Using community matrons to case manage A&E “frequent flyers” has helped a primary care trust significantly reduce emergency admissions at its hospitals.
NHS Cornwall and the Isles of Scilly is one of just 15 PCTs that managed to cut emergency admissions to its acute providers between 2007-08 and 2008-09, according to data analysis by independent health intelligence provider CHKS, published exclusively in Nursing Times’ sister title Health Service Journal.
The remaining PCTs recorded an average increase in emergency admissions of 5 per cent, prompting warnings that admissions increases at this rate are financially unsustainable for the NHS in the long term.

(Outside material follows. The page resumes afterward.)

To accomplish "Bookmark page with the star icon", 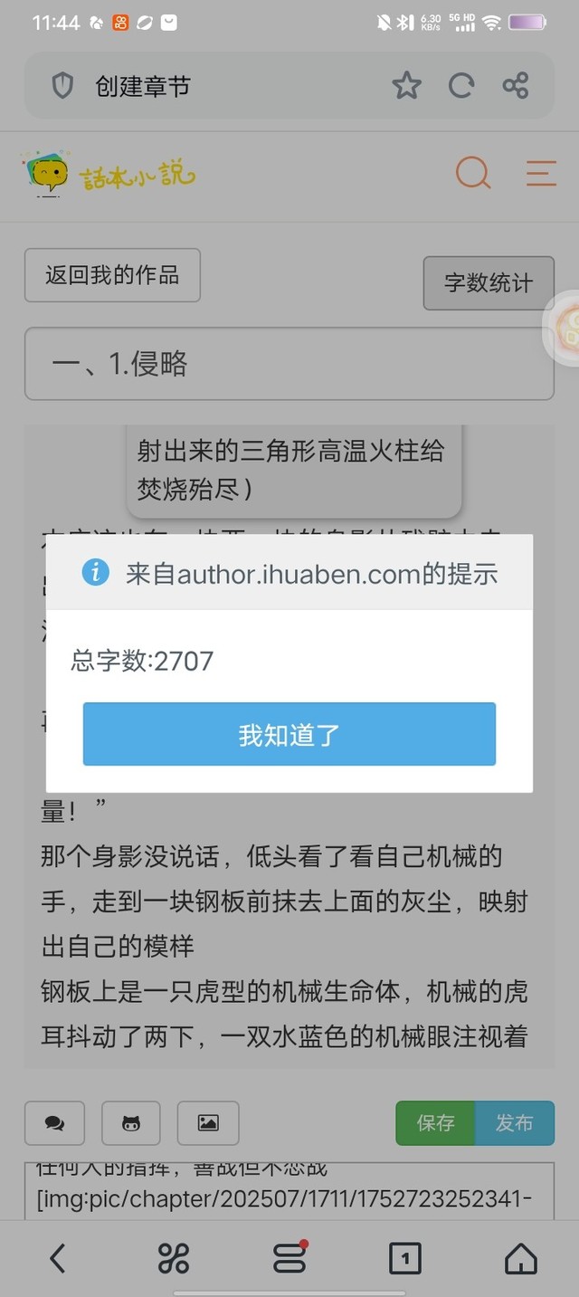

The PCT’s executive nurse Carol Williams, who is alsodirector of service improvement and professional practice, said frequent flyer case management was one of a range of recent initiatives targeted at patients with long term conditions, focusing particularly on self care.
These include implemented exercise programmes for patients with chronic obstructive pulmonary disease, which have now been expanded to patients with neurological conditions. The PCT is also one of three national telehealth pilot schemes – involving patients with heart disease, diabetes and COPD – which Ms Williams said was “really helping push self care agenda forward”.
However, she said the success in reducing admissions was not down to any one particular initiative. “The whole is greater than the parts,” she told Nursing Times.
In 2008-09 the PCT reduced emergency admissions in 15 conditions – the majority for heart failure, hypertension and COPD – and data for the first six months of 2009-10 suggest a further significant reduction.